They walked on silently for a long time. Eventually, Seltie said, “Your baby doesn’t have a name yet. Isn’t it about time you gave her one?”
“It is,” Vetta replied. “I just have to think of something suitable. Any ideas?”
“Not really. Maybe something in your old Torph language?”
The baby seemed to know that the women were talking about her. She roused from sleep, yawned, and began searching for a nipple.
Seltie reached over and tickled her cheek. “How’re you doing, little one?” The baby smiled briefly, then went back to her rightful duty. “She’s looking good, Vett, considering that her first day in this world involved a boat ride in a storm, a dip in the sea, and a night under the stars.”
“She’s all right now,” Vetta said with a smile. “A good night’s sleep did wonders for us both. But I’ll feel a lot better when we get to Feyar City, and I’m sure that Noddak fellow isn’t right on our heels.”
“I guess Noddak isn’t subject to the travel restrictions,” Seltie said. “Not that we ever paid much attention to them, anyway. We always went where we pleased—just had to be careful not to get caught by a patrol. Speaking of travel restrictions, Vett, how did you manage to get permission to go to Lone Island?”
“There were no travel restrictions in Fellstone City, only routine checkpoints. I never even heard of them until after we got to Lone Island. We just paid our fares and got on the freighter.”
“Well, Vett, we’re under travel restrictions right here and right now. Have been ever since I was a little girl. Whenever we came here to pick fruit, like I was saying, we had to keep a close eye out for soldiers. And it’s the same now: if we run into soldiers, just run into the woods as fast and far as you can. If they catch us, they have the right to execute us, though they mostly don’t. Mostly.”
Vetta’s face fell. “Travel restrictions—all new to me, Tee. Soldiers ahead of us, Noddak behind—the sooner we get to Feyar City, the better. What will I do about travel restrictions in Feyar City? They’ll know I’m not from there. Won’t there be birth records or something?”
“Didn’t you say that you knew someone there? Likely he’ll know what to do. Anyway, there’s only one way to find out.”
“I suppose.”
For a while they walked without conversation, enjoying the sights and sounds of the mostly—so far—uninhabited country. The ancient road followed the contour of the gently rolling hills that were, in spots, covered by stands of ancient trees. In other places, the hills ended, and the country opened out into wide sea-like prairies of tall yellow grass. And everywhere some streams and creeks cut and flowed across the road.
Stone bridges had once spanned some of the wider creeks, but these were all reduced to rubble now. There had been wooden bridges for the smaller streams, and these too had worn away to mere traces of timber by many years of sun, wind, and rain. The travelers had to wade or swim across these streams, swollen by the recent storm.

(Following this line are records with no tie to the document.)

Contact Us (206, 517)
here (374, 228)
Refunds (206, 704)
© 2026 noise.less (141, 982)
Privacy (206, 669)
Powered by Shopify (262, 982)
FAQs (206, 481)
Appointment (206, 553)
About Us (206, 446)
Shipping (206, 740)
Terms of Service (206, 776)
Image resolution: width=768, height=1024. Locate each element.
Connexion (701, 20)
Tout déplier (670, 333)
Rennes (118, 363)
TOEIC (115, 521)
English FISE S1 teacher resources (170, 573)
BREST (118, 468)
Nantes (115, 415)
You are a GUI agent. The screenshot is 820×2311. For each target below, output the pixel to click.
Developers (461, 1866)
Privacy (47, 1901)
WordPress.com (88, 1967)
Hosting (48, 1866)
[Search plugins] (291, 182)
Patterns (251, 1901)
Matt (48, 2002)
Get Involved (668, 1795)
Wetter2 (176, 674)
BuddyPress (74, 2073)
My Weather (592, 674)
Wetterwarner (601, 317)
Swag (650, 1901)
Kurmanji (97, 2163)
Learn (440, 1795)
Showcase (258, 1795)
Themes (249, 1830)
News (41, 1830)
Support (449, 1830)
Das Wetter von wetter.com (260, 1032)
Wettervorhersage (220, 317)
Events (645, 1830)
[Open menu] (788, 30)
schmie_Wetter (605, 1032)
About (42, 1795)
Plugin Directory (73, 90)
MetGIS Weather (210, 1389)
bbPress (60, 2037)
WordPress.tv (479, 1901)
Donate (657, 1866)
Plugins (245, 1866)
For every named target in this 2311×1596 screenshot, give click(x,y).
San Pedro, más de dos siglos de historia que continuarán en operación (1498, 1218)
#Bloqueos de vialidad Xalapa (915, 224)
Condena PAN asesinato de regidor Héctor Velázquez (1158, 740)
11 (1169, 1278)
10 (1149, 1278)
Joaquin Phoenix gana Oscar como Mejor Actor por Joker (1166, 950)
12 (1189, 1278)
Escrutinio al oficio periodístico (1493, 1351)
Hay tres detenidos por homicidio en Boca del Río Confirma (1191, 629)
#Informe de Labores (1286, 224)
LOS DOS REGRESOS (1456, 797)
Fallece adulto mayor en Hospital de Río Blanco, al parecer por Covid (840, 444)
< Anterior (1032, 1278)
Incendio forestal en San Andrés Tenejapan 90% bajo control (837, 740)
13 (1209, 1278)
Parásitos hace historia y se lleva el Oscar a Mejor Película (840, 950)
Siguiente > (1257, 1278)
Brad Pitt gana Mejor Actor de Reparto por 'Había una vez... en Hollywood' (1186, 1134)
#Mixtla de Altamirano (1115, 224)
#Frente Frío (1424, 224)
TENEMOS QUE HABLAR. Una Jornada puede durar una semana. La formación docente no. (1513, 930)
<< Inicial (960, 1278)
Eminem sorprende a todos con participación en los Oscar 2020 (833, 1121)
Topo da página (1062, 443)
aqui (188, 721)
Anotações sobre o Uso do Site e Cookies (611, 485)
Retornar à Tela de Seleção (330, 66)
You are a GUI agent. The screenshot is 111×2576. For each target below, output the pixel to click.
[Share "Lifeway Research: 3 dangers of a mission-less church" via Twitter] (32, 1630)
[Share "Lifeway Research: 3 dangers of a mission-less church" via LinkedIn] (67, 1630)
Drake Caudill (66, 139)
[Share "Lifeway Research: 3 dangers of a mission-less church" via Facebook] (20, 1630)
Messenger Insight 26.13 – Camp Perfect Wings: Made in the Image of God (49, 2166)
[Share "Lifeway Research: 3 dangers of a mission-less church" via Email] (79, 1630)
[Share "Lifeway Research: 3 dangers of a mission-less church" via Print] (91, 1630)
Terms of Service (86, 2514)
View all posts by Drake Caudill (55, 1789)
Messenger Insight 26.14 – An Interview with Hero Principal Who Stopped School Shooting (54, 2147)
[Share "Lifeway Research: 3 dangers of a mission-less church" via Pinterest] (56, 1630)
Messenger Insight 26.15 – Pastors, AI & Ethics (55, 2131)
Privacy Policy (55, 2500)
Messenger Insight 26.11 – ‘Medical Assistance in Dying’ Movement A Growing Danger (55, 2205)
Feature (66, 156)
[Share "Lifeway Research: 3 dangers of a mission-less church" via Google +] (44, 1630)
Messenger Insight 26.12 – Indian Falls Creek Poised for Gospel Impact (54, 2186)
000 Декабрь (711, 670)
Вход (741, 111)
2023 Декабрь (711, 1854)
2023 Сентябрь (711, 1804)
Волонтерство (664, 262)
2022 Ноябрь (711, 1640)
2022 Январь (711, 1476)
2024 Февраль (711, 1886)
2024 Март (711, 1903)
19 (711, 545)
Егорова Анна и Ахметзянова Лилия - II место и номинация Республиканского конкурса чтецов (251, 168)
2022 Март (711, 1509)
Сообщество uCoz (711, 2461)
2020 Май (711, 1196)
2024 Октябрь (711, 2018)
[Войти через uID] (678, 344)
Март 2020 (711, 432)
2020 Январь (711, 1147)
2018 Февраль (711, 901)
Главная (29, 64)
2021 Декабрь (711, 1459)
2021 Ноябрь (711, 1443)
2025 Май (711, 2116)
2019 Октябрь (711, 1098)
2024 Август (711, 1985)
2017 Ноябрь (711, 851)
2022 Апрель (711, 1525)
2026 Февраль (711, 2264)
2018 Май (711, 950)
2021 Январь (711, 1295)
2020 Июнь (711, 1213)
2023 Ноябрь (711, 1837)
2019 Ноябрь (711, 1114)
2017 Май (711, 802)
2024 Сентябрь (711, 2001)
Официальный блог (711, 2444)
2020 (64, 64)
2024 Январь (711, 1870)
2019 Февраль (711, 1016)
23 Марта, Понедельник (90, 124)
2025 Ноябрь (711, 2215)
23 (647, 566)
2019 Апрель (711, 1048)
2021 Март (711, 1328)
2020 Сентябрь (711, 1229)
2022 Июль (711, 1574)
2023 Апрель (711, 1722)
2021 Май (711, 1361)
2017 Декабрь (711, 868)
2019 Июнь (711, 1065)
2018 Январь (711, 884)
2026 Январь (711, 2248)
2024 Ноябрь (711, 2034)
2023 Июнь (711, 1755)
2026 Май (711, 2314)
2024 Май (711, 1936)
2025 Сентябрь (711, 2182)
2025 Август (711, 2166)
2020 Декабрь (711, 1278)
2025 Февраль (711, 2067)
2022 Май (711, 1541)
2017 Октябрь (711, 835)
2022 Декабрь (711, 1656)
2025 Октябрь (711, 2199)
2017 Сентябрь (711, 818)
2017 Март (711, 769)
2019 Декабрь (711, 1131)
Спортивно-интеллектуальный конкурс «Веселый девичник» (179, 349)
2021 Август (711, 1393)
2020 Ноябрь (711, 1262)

The old road was partially obscured by a century’s growth of grass and brush. In places, the trees blocked the roadway altogether, and the travelers had to skirt around through the woods, then find the road again.
Eventually, they rounded a stony hill where they came to the junction of a road that turned off to the east. “If we were to turn eastward here, in a couple of hundred miles we’d join up with the Old Imperial Highway, the one that goes across the desert all the way to Fellstone City. Or so my Cal tells me. I’ve never been out that way, myself.”
Vetta poked at a clump of overgrowth with her walking stick, exposing a stone pillar with writing on it. “Look, Tee. Is it some kind of marker?”
Seltie used her stick to tear at the moss and lichen on the pillar to reveal characters cut into the stone. “I don’t read too good. Can you make out the words, Vett?”
Vetta brushed the stone a little more and read the words:
Southport 12 Miles South
Fellstone City 897 Miles East
Feyar City 255 Miles North
“Oh, no!” Vetta cried. “So far to go! How will we ever get there?”